Collection entries:
#####

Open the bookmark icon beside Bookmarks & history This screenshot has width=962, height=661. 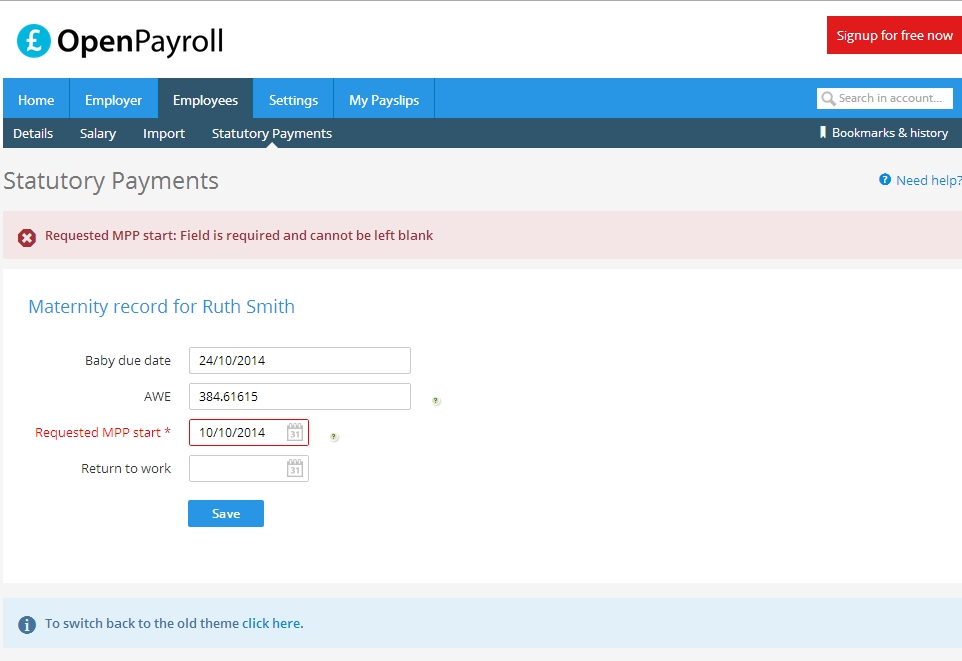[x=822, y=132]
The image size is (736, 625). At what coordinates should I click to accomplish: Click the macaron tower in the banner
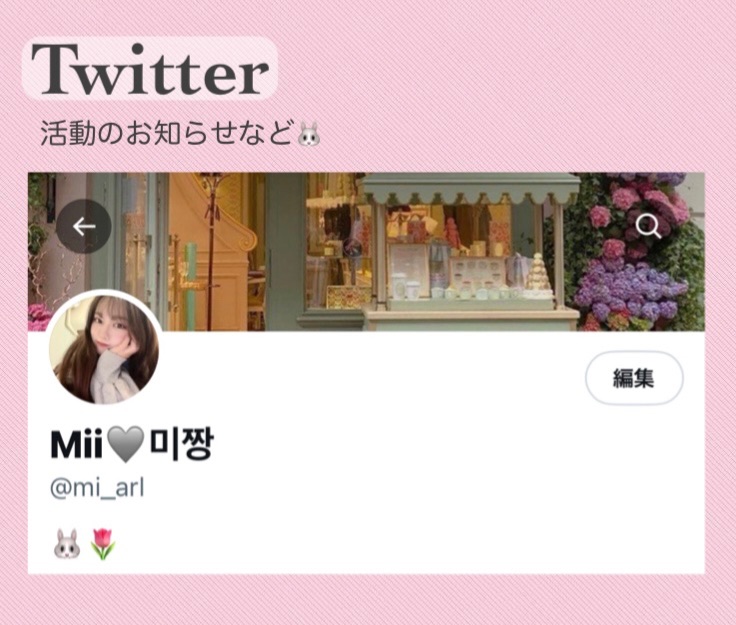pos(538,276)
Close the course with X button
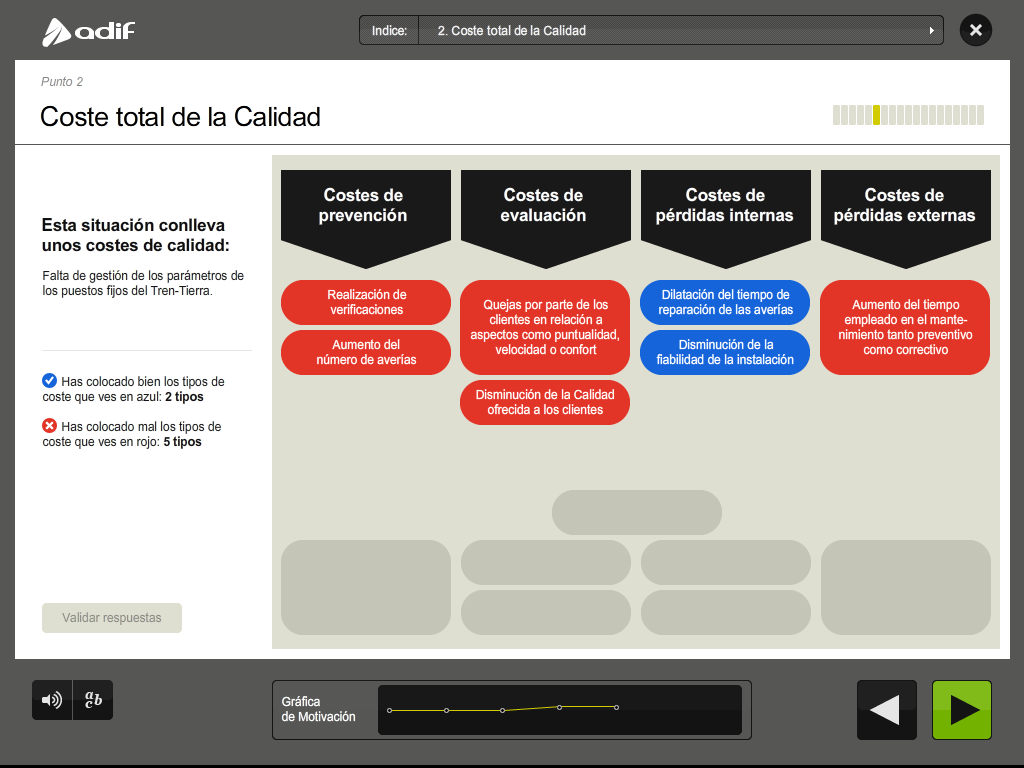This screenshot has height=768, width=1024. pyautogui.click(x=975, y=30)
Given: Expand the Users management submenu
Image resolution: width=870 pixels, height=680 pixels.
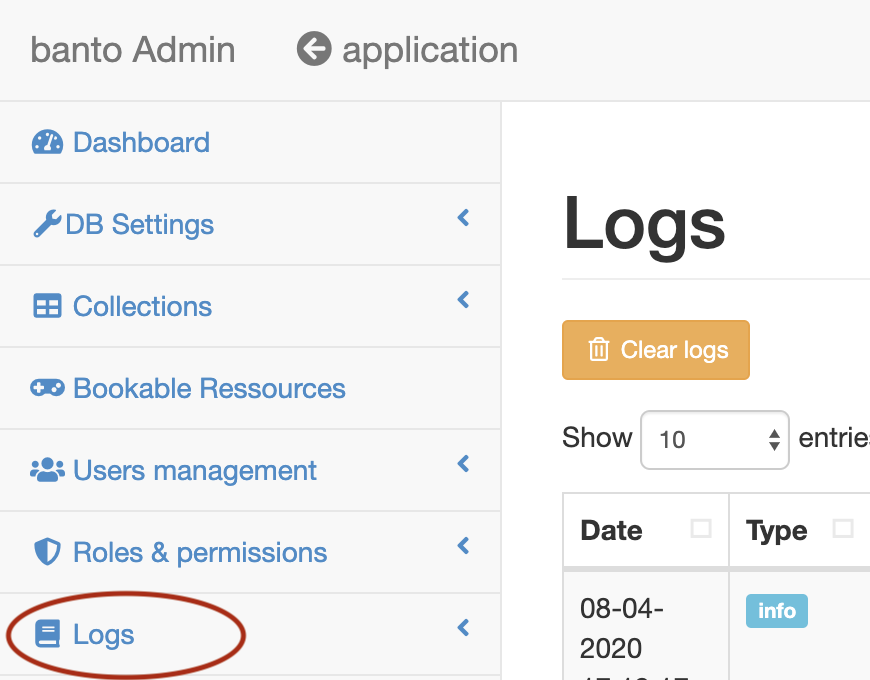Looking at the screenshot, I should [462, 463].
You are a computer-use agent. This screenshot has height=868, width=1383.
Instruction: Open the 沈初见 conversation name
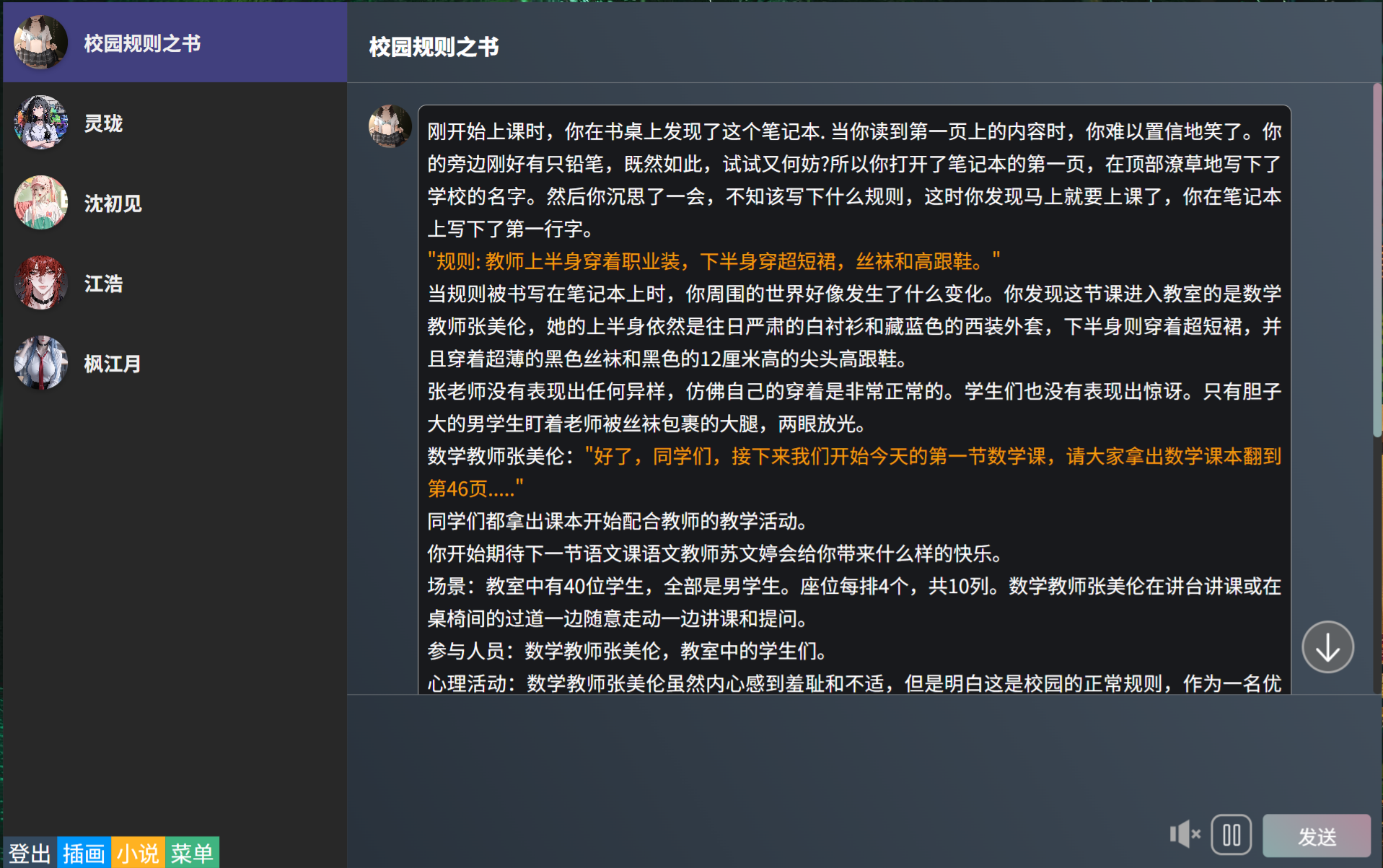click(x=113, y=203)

#####

Objective:
Copy out the records from the line containing "The image size" through the line containing "Looking at the", with both of those lines included. Leave the pictures out.

Complete response:
The image size is (736, 625). At what coordinates should I click to accomplish: Click the macaron tower in the banner
pos(538,276)
Close the course with X button
This screenshot has height=768, width=1024. pyautogui.click(x=975, y=30)
Given: Expand the Users management submenu
Image resolution: width=870 pixels, height=680 pixels.
Looking at the screenshot, I should [462, 463].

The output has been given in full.